Up to and including the line that contains "The width and", repeat the entries below exactly from the first line on. Do not carry over any pictures.

===============

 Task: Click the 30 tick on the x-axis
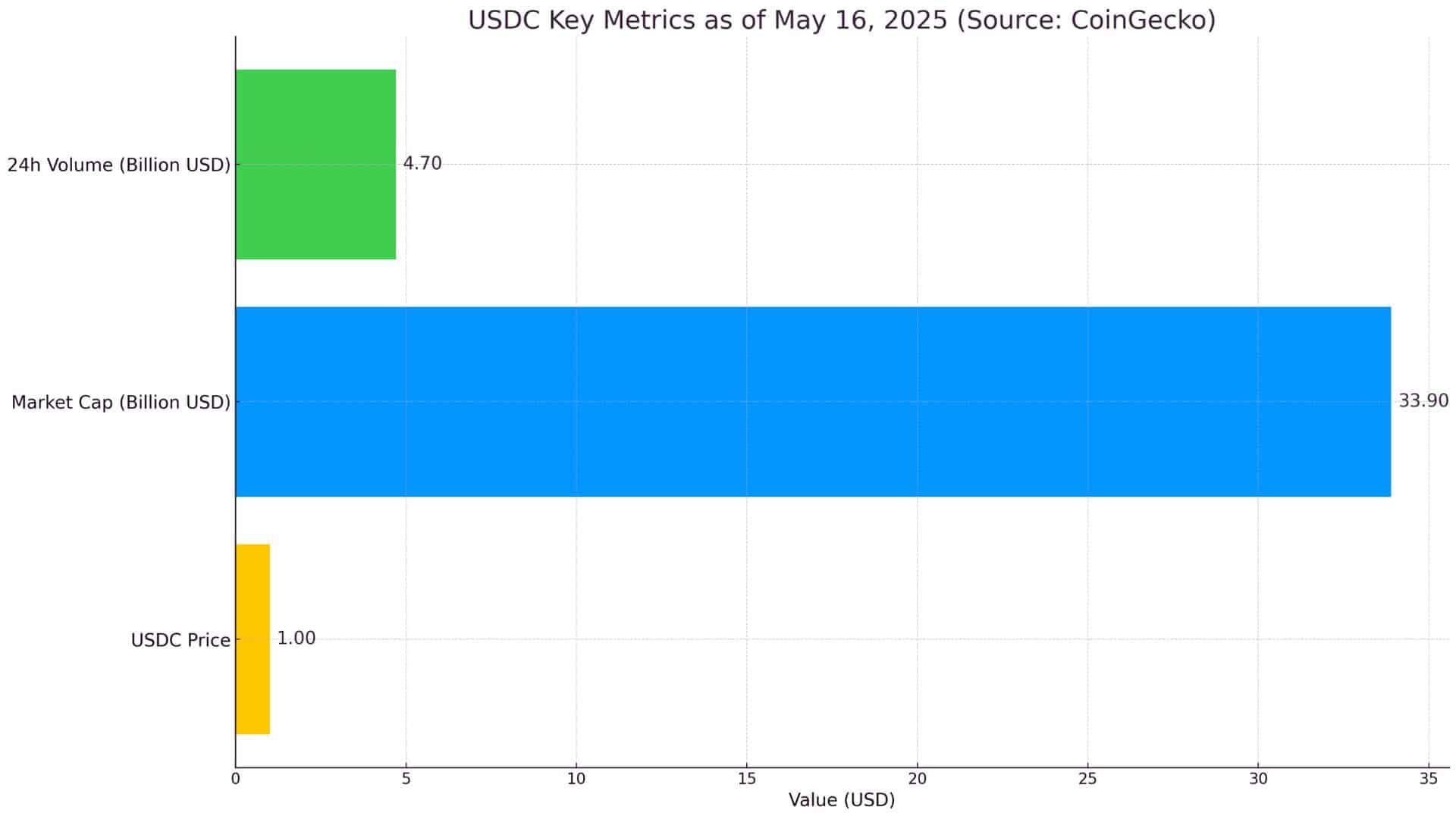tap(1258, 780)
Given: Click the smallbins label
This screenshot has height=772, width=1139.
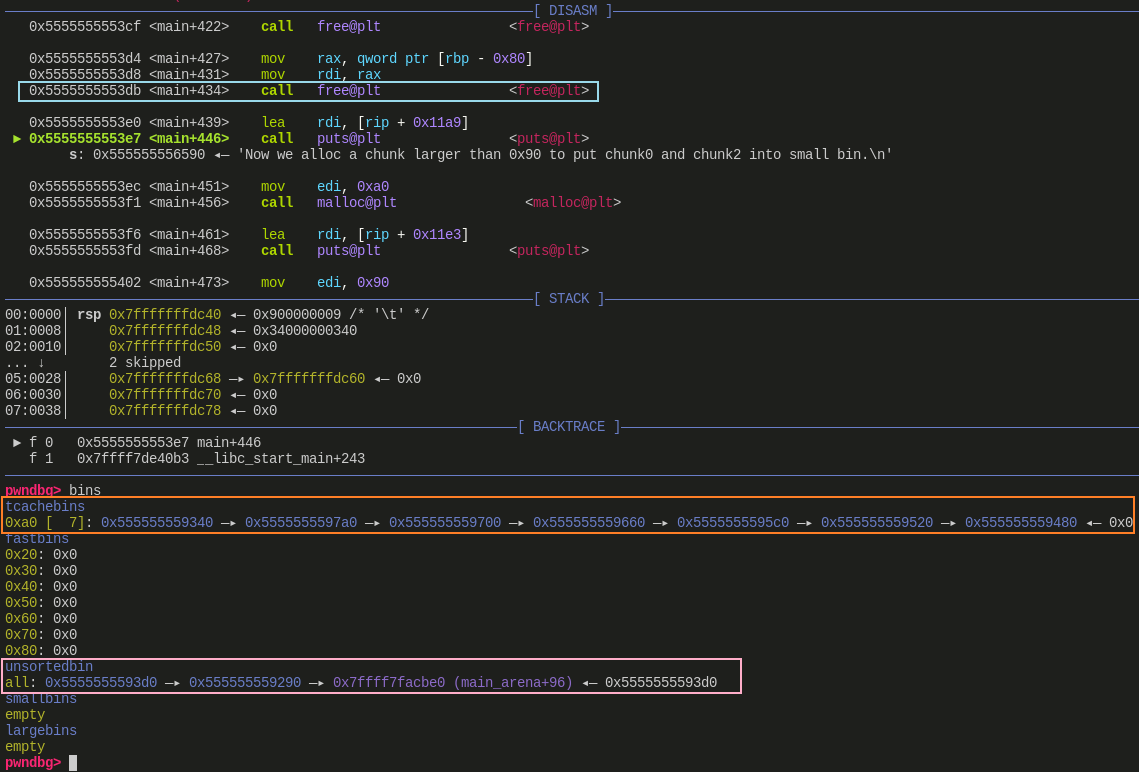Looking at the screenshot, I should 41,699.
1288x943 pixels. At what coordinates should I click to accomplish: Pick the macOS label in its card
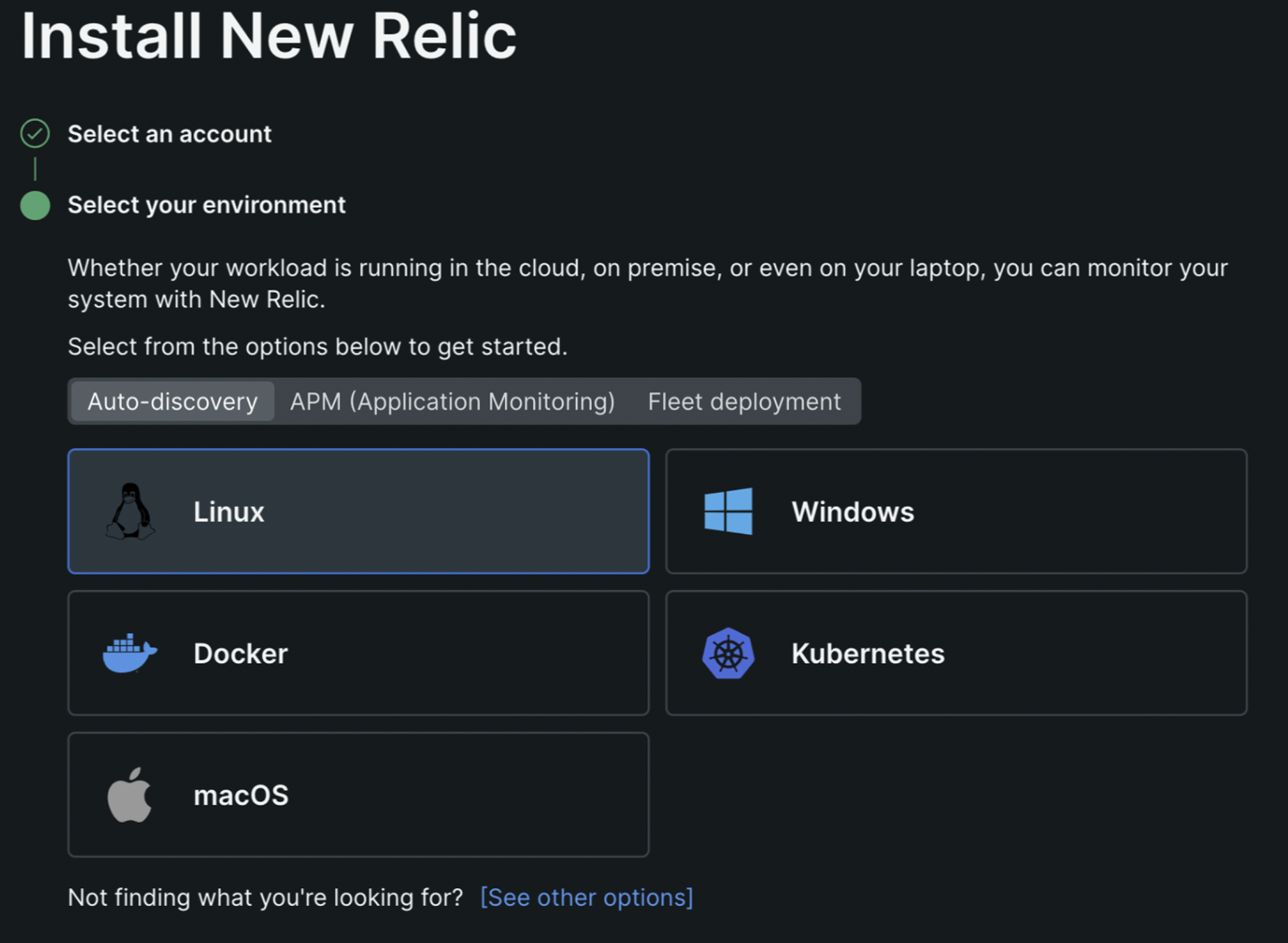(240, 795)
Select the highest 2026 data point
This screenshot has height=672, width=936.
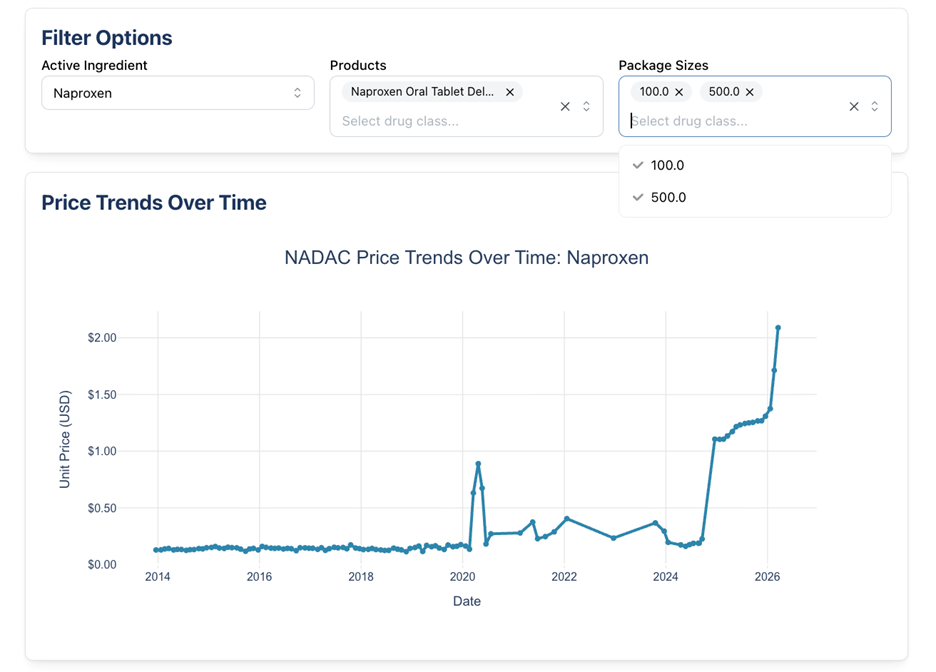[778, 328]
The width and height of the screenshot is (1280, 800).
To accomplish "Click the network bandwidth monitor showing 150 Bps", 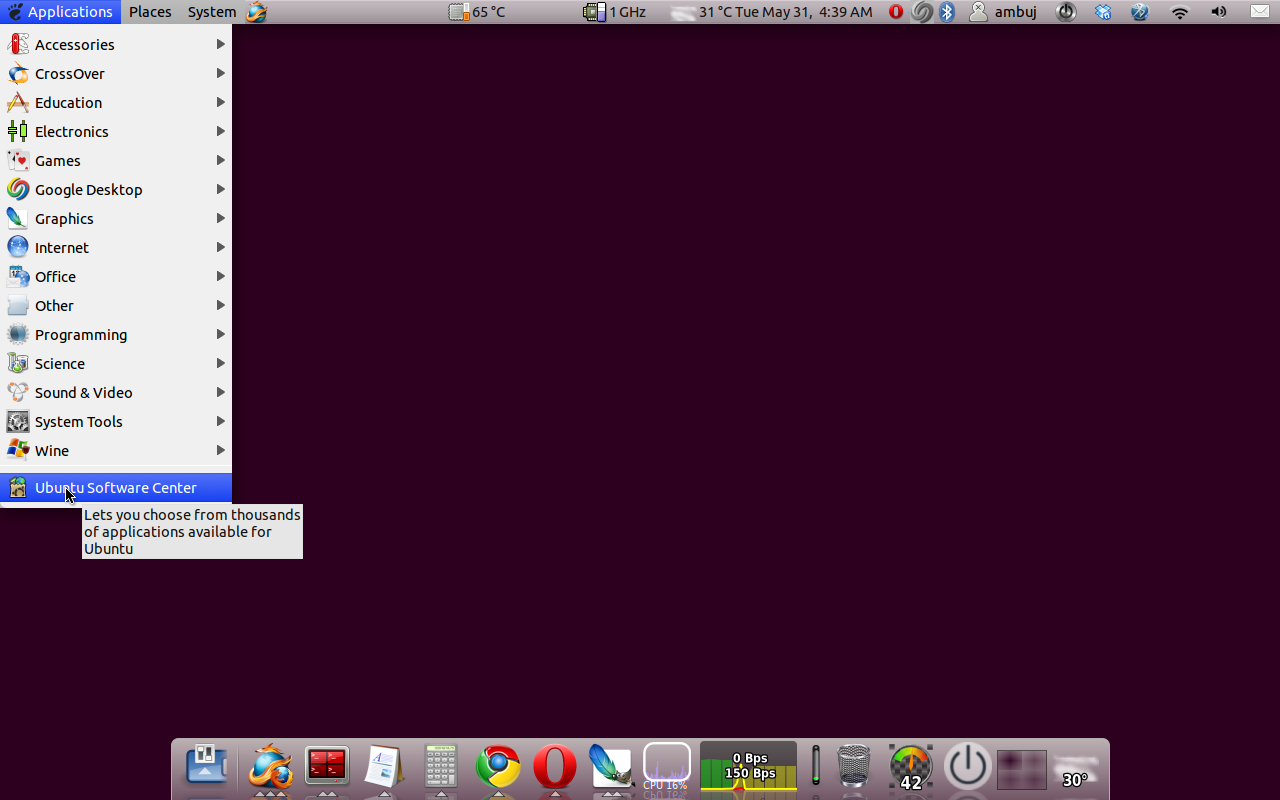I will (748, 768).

===============

Exercise solution.
 Task: Click the 30 tick on the x-axis
tap(1258, 780)
Given: Click the smallbins label
This screenshot has height=772, width=1139.
Looking at the screenshot, I should 41,699.
1288x943 pixels. At what coordinates should I click to accomplish: Pick the macOS label in its card
(240, 795)
Select the highest 2026 data point
This screenshot has height=672, width=936.
[778, 328]
The width and height of the screenshot is (1280, 800).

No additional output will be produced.